Does anyone have experience with these phones and possibly have any suggestions? Thank you in advance!

“The problems of the world cannot possibly be solved by skeptics or cynics whose horizons are limited by the obvious realities. We need men who can dream of things that never were." -JFK

Offline MacGyver

  • Administrator
  • Location: Dallas, Texas
  • Posts: 4719
Re: IP Phones: Failover
« Reply #1 on: July 24, 2013, 10:13:26 PM »
Great question.  I was thinking the later firmware versions had an option in the phone for a second address, but if so obviously not in your version which is all we care about so let's dig into it.

A few options come to mind that require hardware which range from modifications to the cabinet, to implementing routing tables in a Linux box or a dual wan router with failover out in a real datacenter somewhere.  That said though I think the easiest and most economical route would be to implement a Virtual IP failover type address.  As you can spin up an entire virtual server now for $9.95/month I would think simply leasing a VIP with failover would be very economical.  You would probably want to go somewhere other than one of the cheap banner ad guys though.  I'm thinking it's probably available through google, or certainly Amazon's hosting, but if not contact Rackspace.

If you want, I can close this thread and link a copy over to the networking forum.  Then some of the other network savy guys may chime in, but I think the VIP will offer you a low cost 4-9 solution.

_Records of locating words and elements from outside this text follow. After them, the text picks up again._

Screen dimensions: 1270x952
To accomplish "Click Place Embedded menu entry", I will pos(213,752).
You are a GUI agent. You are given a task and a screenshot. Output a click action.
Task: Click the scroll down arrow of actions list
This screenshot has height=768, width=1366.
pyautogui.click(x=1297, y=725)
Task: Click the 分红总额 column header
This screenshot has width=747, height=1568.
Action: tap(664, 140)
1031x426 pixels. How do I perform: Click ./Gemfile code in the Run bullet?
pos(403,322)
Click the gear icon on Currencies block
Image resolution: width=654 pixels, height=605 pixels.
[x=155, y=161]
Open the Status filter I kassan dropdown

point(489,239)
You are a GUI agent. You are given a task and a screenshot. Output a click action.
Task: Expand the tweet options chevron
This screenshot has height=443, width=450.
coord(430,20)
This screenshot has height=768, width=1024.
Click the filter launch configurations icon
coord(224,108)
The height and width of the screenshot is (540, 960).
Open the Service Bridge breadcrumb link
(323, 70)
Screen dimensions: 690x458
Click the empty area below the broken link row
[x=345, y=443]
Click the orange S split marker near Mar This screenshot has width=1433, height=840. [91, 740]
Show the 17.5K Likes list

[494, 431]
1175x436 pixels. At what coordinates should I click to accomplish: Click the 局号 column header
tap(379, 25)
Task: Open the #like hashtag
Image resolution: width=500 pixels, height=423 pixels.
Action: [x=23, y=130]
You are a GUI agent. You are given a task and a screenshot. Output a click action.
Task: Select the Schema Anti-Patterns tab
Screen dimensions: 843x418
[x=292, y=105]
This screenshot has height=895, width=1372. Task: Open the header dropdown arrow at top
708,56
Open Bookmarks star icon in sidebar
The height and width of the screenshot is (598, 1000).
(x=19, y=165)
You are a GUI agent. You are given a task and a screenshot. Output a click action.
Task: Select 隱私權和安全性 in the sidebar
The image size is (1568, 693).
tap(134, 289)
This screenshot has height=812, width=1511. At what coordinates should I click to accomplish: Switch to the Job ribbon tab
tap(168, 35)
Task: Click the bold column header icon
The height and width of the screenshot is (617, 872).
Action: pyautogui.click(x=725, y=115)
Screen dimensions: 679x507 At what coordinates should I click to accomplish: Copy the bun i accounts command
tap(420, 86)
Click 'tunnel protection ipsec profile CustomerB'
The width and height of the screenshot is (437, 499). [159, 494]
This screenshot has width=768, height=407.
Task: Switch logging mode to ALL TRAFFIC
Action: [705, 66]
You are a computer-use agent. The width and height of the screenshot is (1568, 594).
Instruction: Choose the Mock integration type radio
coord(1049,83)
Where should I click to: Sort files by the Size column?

Added:  I was told this company may also offer a VIP solution:
http://go.8x8.com/hosted-pbx?source=PS-Google-PBX&adgroup=Virtual&keyword=virtual%20phone%20number&gclid=CP7E8drYybgCFSdk7Aodu0AAIg
-I'm only here because my flux capacitor is broken.

Offline telemarv

  • Moderator
  • Location: Ottawa ON Canada
  • Posts: 1487
Re: IP Phones: Failover
« Reply #2 on: July 25, 2013, 07:11:18 AM »
What kind of phones are these? There are some brands/models which will take a primary and secondary IP address.
Marv CCNA


If people had more manners... we'd need fewer laws.